Among other functions, fat helps the body absorb the fat of certain vitamins (A, D, E and K) necessary to maintain good health.

However, the type and the amount of fat might constitute a health risk. To prevent heart disease, you should limit your intake of industrial trans fats, as they are known to raise the level of bad cholesterol in your blood and to decrease the level of the good one.

Industrial trans fats are found in:

  • vegetable shortening,
  • partially-hydrogenated margarines,
  • and the foods made with these fats such as many commercial deep-fried foods, baked goods and snacking foods.

According to research conducted by Health Canada, the trans fat content of these foods may be as high as 45% of the total fat consumed.

What about naturally-occurring trans fats?

Studies published to date suggest that there is a difference between naturally-occurring trans fat and the industrial form.
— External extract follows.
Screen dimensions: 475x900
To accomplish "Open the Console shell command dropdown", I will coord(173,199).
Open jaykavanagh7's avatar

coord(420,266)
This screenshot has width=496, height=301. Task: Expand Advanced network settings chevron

Naturally-occurring trans fat comes from ruminant animals (cow, sheep, goat). Dairy products do contain a very small amount of naturally-occurring trans fat (2 to 6 % the total fat).
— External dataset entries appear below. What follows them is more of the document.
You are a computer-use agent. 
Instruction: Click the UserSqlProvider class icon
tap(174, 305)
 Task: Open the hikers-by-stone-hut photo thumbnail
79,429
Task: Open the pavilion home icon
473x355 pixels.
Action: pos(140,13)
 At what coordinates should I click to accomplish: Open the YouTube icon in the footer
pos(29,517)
These fats have not been associated with risks of heart disease. In fact, studies suggest a type of trans fat, conjugated linoleic acid (CLA), may protect against certain types of cancer. Research is in the early stages at this point but the results seem promising.

A healthy perspective

Dairy products are part of a healthy diet and offer benefits beyond bone health. It's important to consume every day the recommended number of servings of milk products as recommended by Canada’s Food Guide.

When it comes to fat, moderation is the key. There is a wide variety of dairy products with different fat content. It's up to you to choose the one that suits you better.